TASK REQUIREMENTS: Your task is to print all of the entries exactly, though the pictures should not be included.

RECORDS SUPPLIED:
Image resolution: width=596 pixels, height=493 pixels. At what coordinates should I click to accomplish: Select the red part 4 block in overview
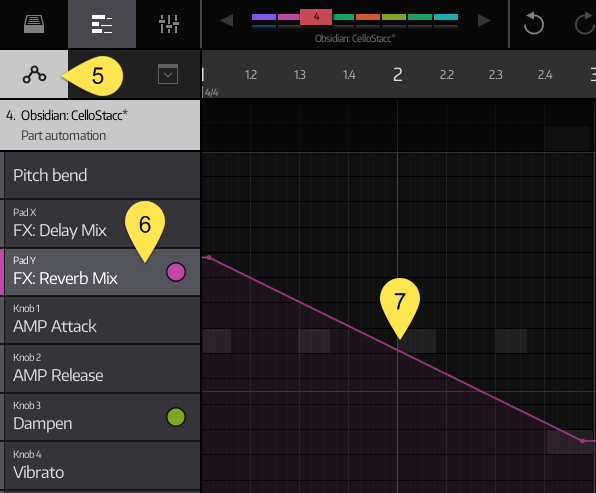pyautogui.click(x=316, y=17)
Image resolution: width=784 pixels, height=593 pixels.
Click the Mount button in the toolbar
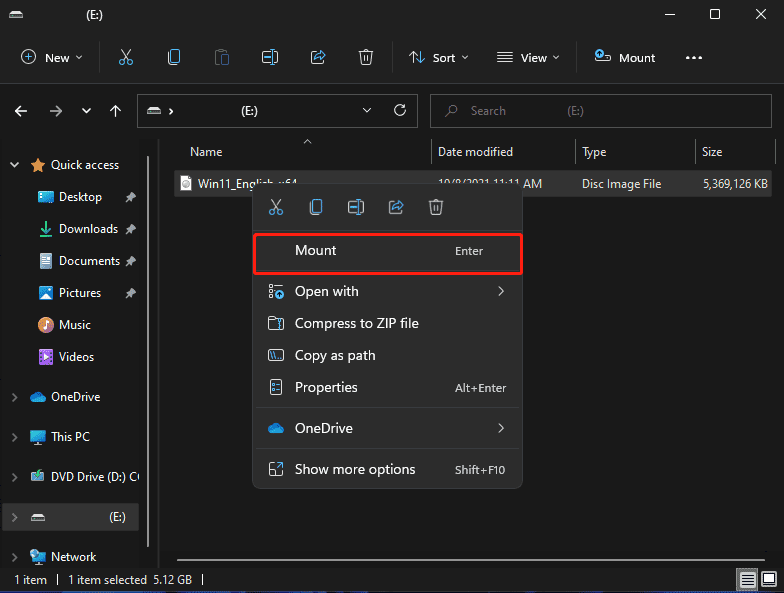coord(625,57)
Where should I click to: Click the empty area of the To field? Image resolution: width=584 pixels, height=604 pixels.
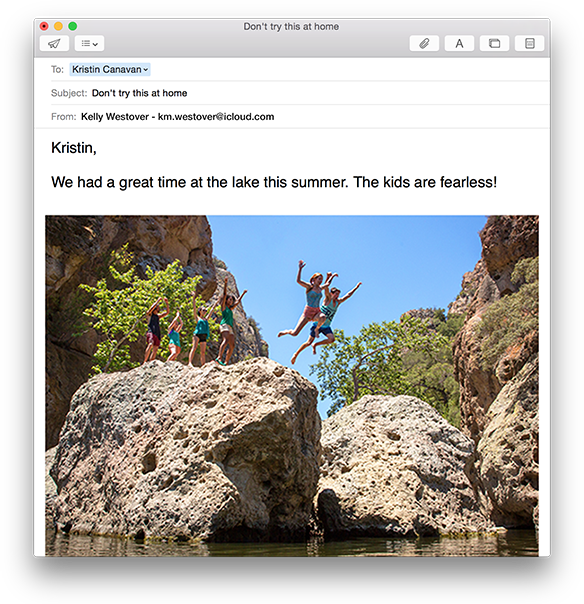pos(347,69)
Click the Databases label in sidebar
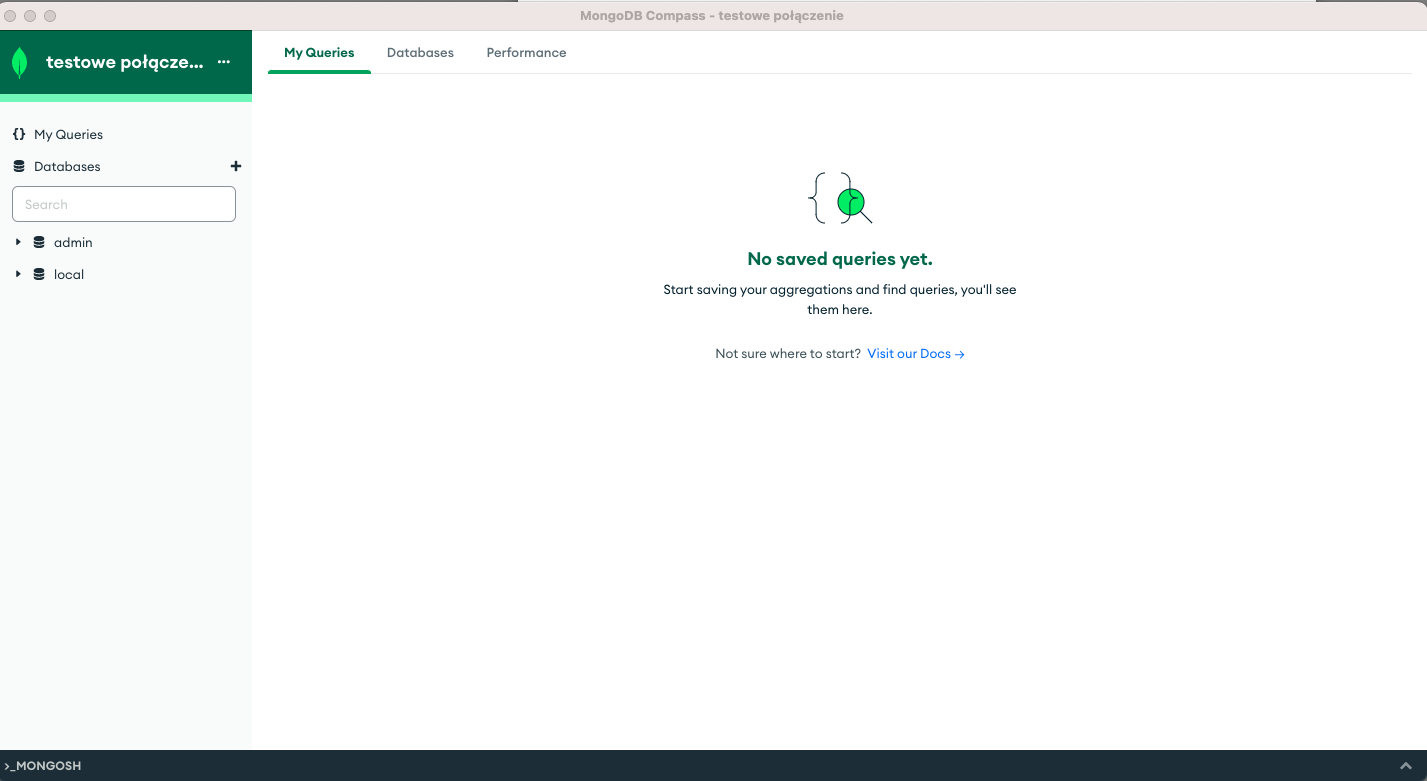This screenshot has width=1427, height=781. 67,166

RESULT:
Image resolution: width=596 pixels, height=493 pixels. At what coordinates should I click to accomplish: Select the red part 4 block in overview
pyautogui.click(x=316, y=17)
Image resolution: width=784 pixels, height=593 pixels.
Click the Mount button in the toolbar
coord(625,57)
Where should I click to: Click the empty area of the To field? Image resolution: width=584 pixels, height=604 pixels.
pos(347,69)
Click the Databases label in sidebar
This screenshot has width=1427, height=781. 67,166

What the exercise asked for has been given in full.